**The data**

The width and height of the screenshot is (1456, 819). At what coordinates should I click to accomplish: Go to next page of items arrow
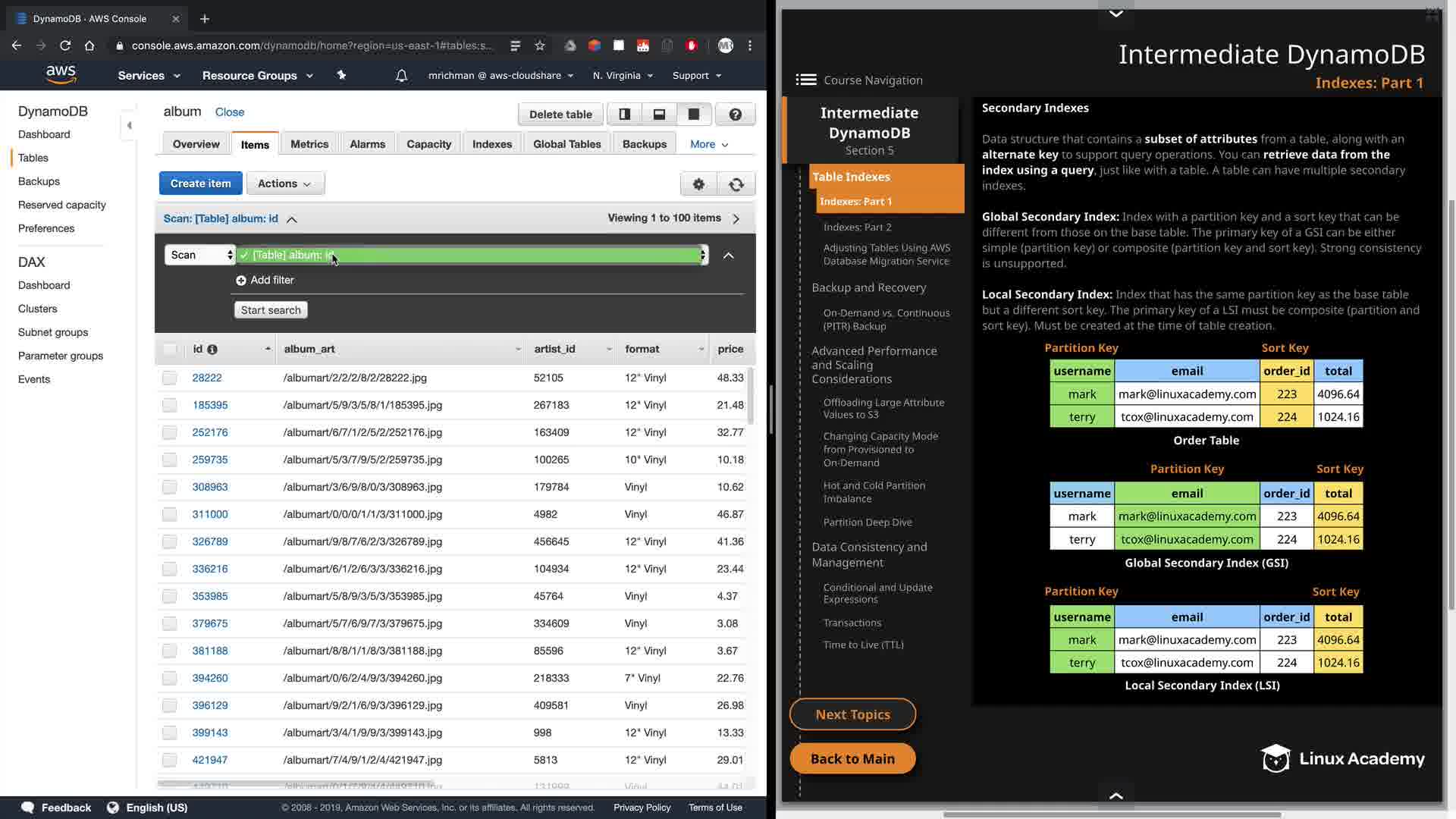pyautogui.click(x=736, y=219)
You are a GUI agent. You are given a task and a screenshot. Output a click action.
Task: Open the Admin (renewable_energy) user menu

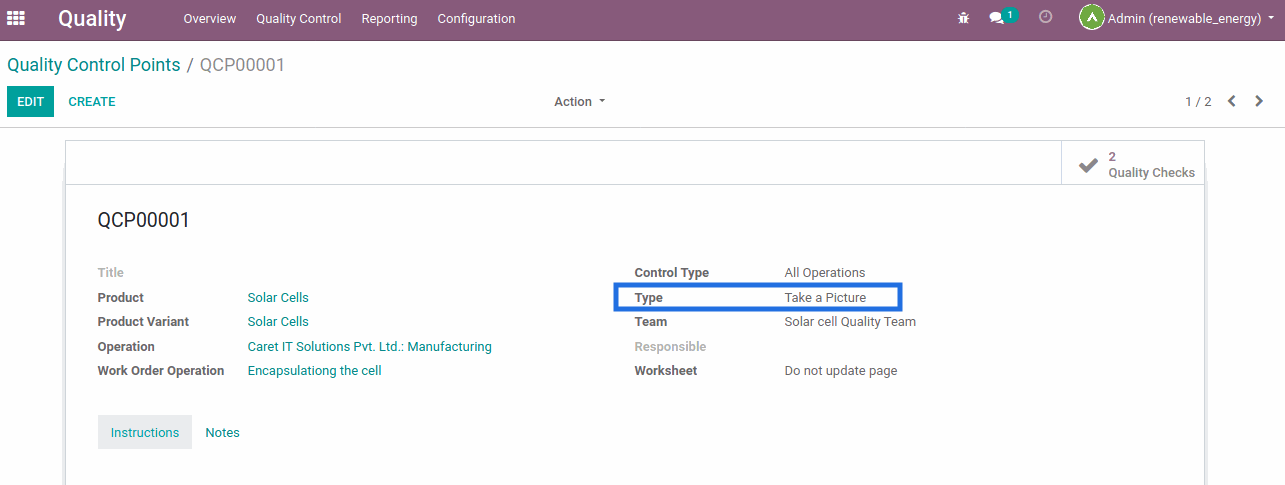click(1184, 19)
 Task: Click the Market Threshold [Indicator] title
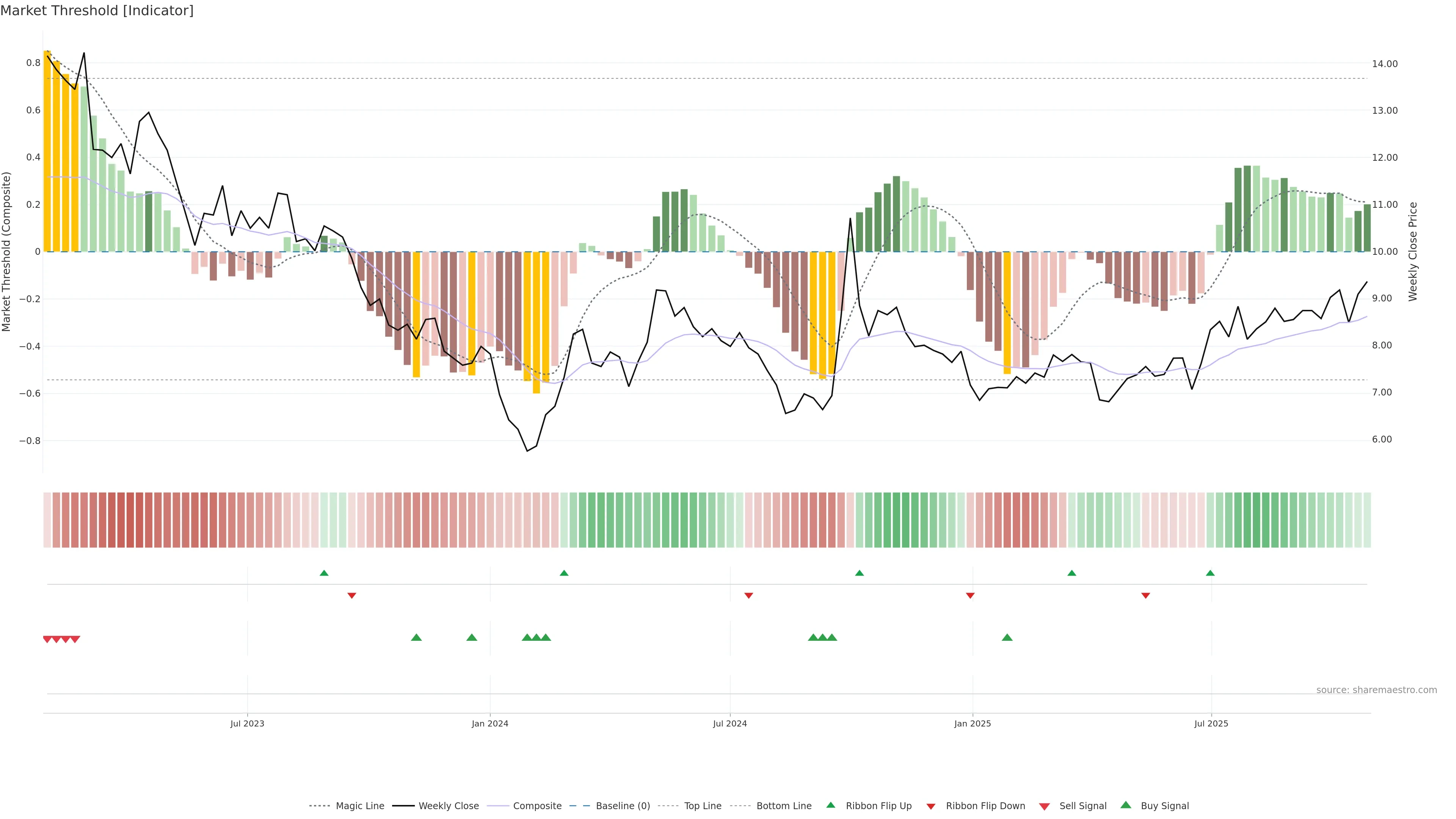coord(97,11)
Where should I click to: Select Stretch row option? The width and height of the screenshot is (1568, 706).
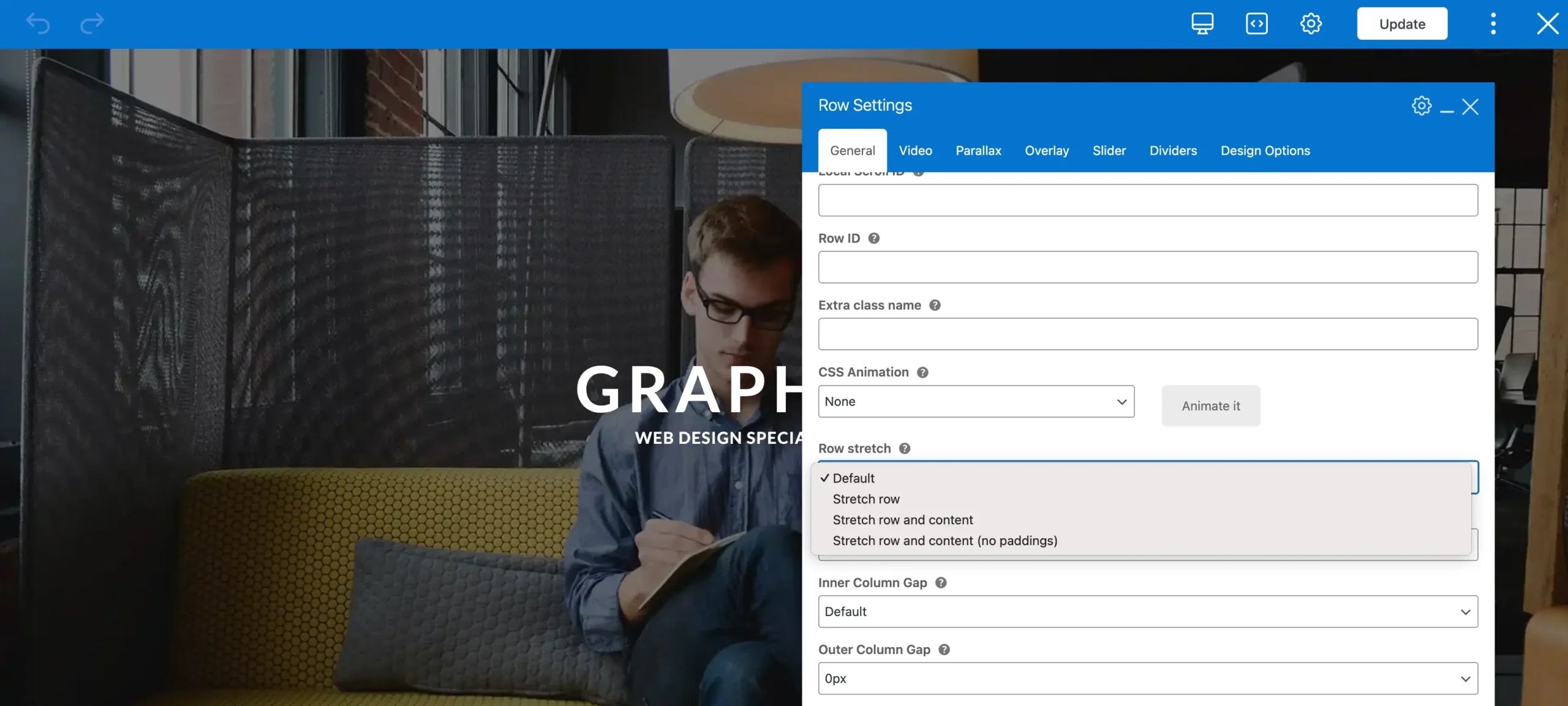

**Work to complete**
Reproduce every line of the data above word for word, leaving out the pictures.

**Exercise answer**
The width and height of the screenshot is (1456, 819). At what coordinates should I click to accomplish: Go to next page of items arrow
pyautogui.click(x=736, y=219)
You are a GUI agent. You are given a task and a screenshot. Output a click action.
Task: Open the Admin (renewable_energy) user menu

click(1184, 19)
 Task: Click the Market Threshold [Indicator] title
coord(97,11)
Where should I click to: Select Stretch row option? The width and height of the screenshot is (1568, 706).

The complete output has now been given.